- **WORK TO DO**
Extract from the listing below every line that contains the word "This".

- **Listing of data on locating visible targets**
◆ ◆ ◆ ◆ ◆ ◆ ◆

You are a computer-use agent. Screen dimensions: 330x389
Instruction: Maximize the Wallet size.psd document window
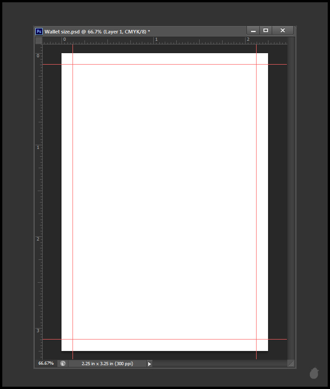coord(266,31)
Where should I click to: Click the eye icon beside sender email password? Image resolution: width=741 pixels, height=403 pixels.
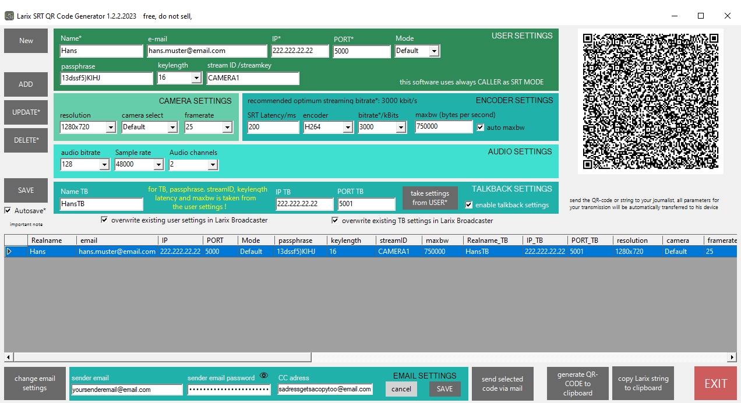(264, 376)
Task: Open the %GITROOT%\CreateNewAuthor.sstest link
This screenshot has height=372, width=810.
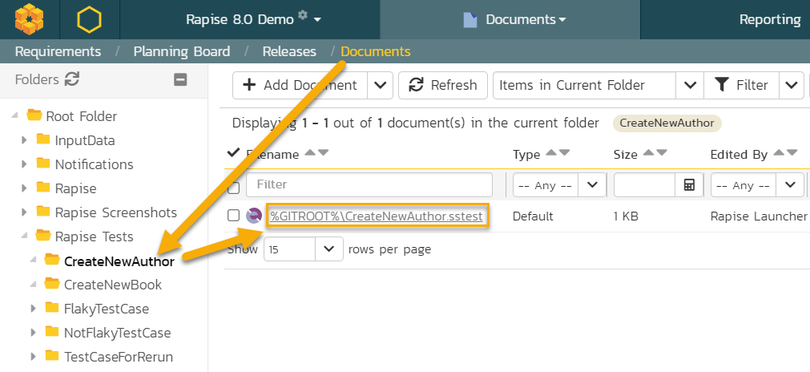Action: coord(376,216)
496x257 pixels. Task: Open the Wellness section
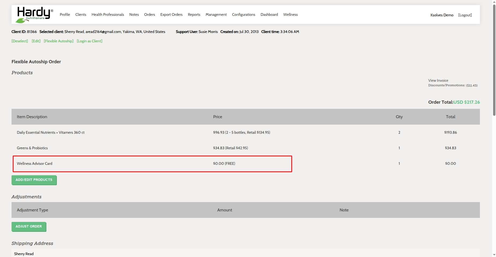(x=290, y=14)
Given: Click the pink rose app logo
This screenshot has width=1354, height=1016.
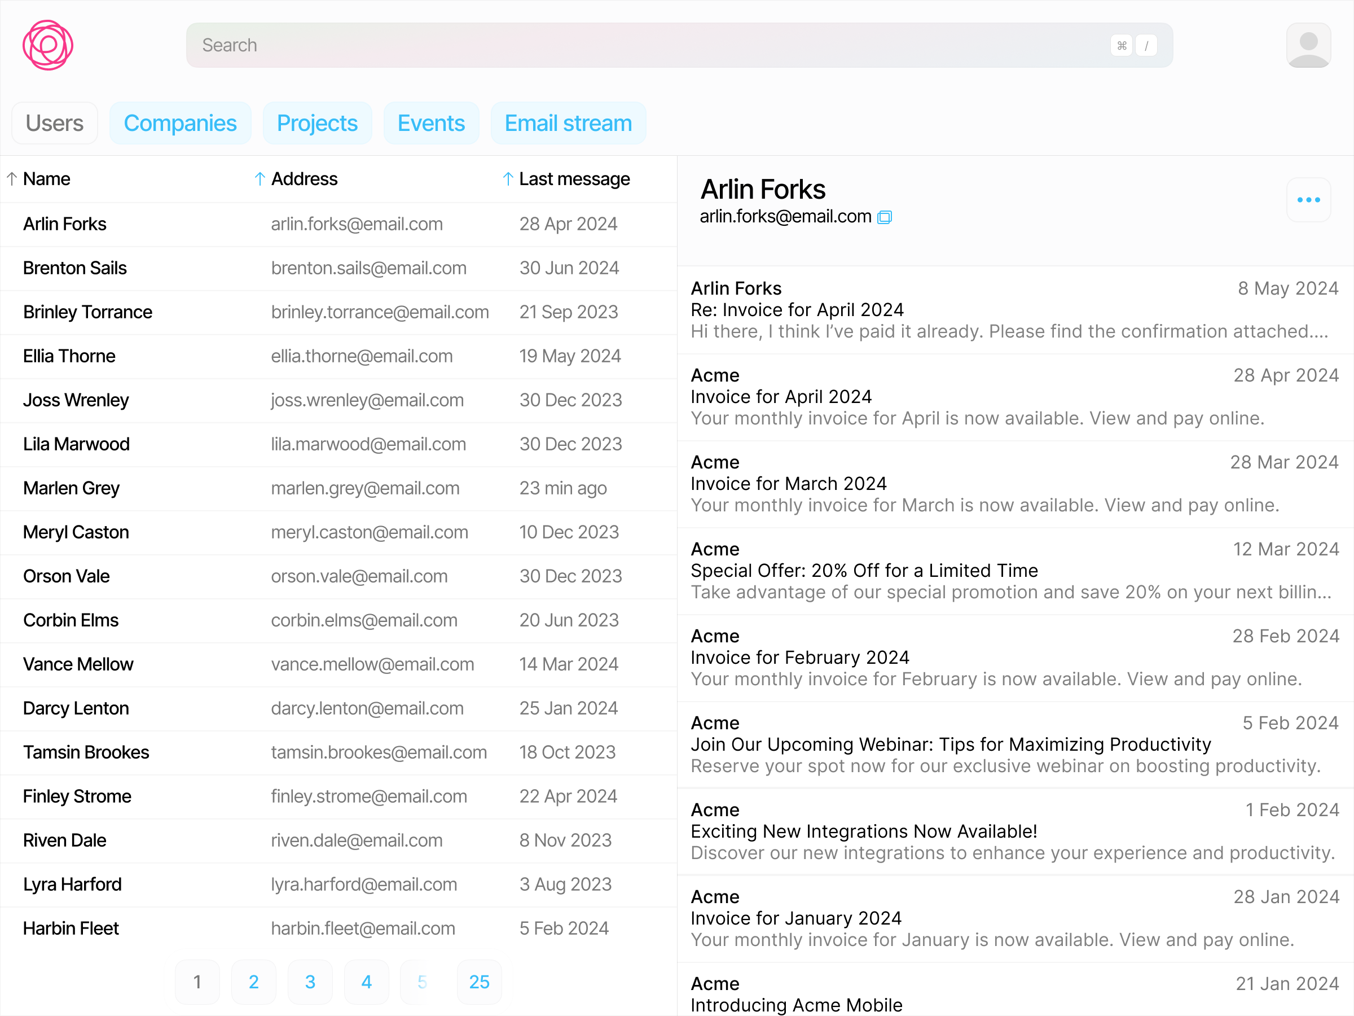Looking at the screenshot, I should pos(48,45).
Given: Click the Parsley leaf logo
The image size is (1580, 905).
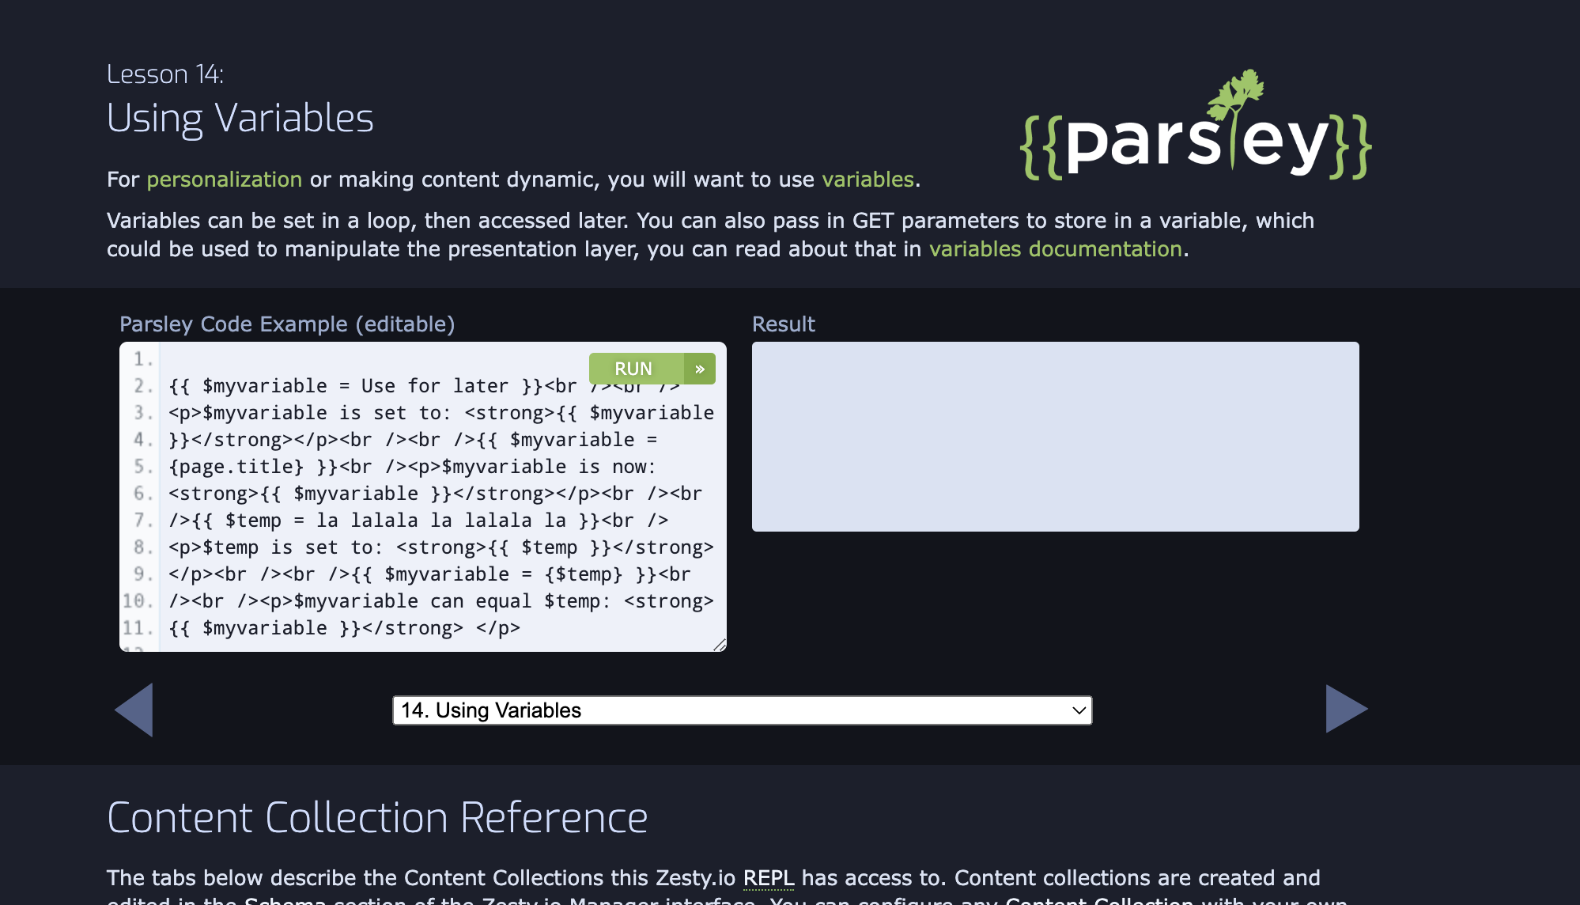Looking at the screenshot, I should (1237, 93).
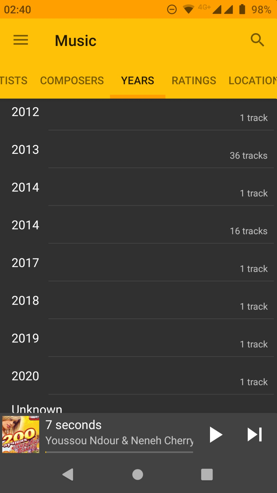
Task: Switch to the Ratings tab
Action: pos(194,81)
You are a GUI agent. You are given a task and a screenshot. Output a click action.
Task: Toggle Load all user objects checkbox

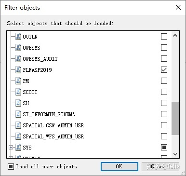click(11, 166)
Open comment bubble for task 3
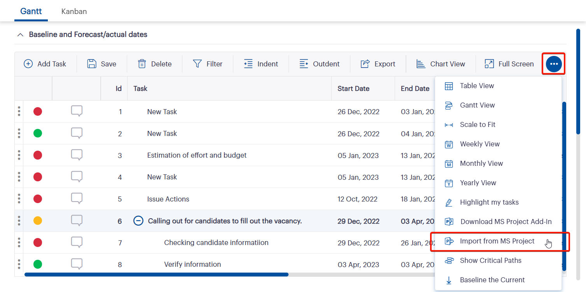The width and height of the screenshot is (586, 292). click(77, 155)
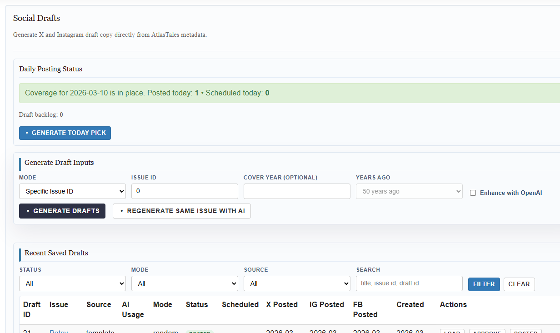Click the GENERATE TODAY PICK button

65,133
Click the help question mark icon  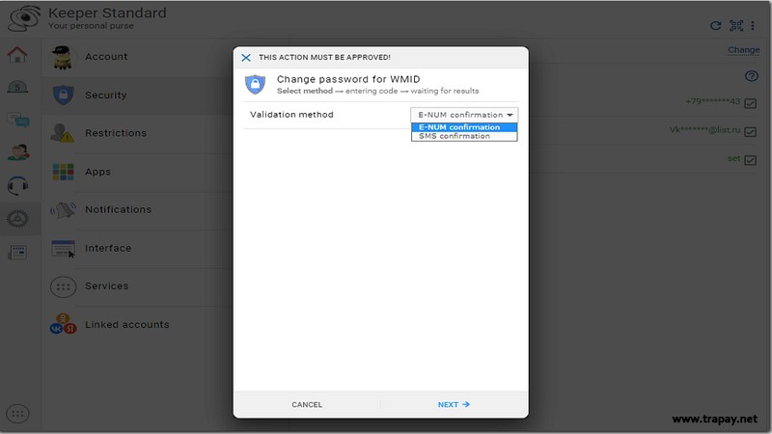coord(752,76)
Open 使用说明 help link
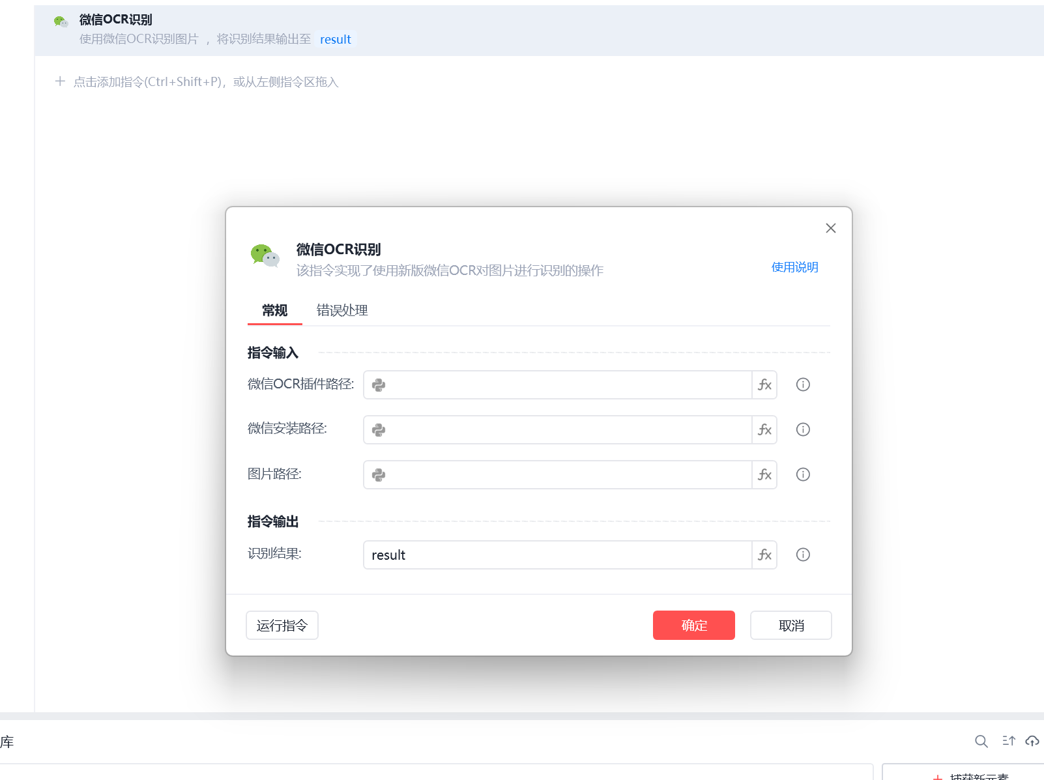The height and width of the screenshot is (780, 1044). 794,267
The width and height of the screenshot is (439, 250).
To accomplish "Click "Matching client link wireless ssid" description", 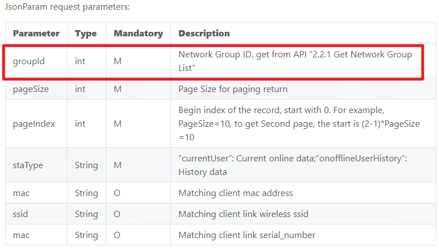I will click(x=243, y=214).
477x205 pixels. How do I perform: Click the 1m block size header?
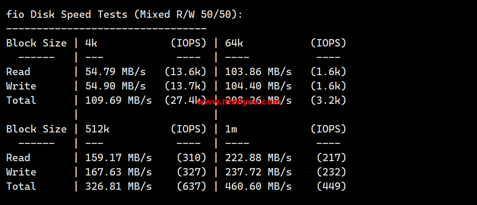231,129
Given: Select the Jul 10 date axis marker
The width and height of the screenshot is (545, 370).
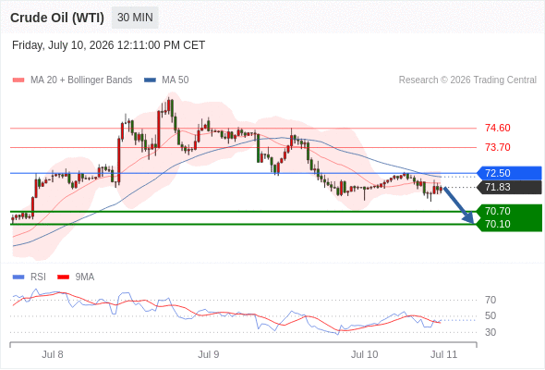Looking at the screenshot, I should click(364, 354).
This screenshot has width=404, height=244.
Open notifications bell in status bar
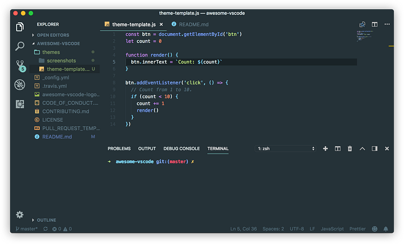(x=386, y=229)
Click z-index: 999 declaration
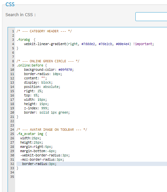The height and width of the screenshot is (192, 167). click(x=36, y=108)
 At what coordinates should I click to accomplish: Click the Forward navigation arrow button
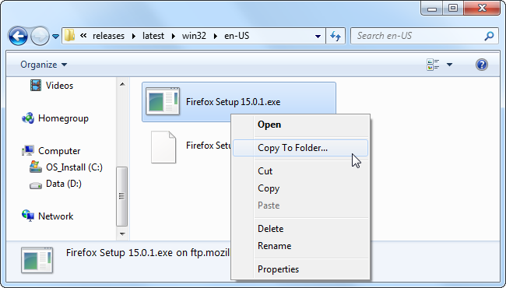[40, 36]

◆ ◆ ◆ ◆ ◆ ◆ ◆

- **WORKED ANSWER**
This screenshot has height=372, width=810.
This screenshot has width=1354, height=1016.
This screenshot has width=404, height=244.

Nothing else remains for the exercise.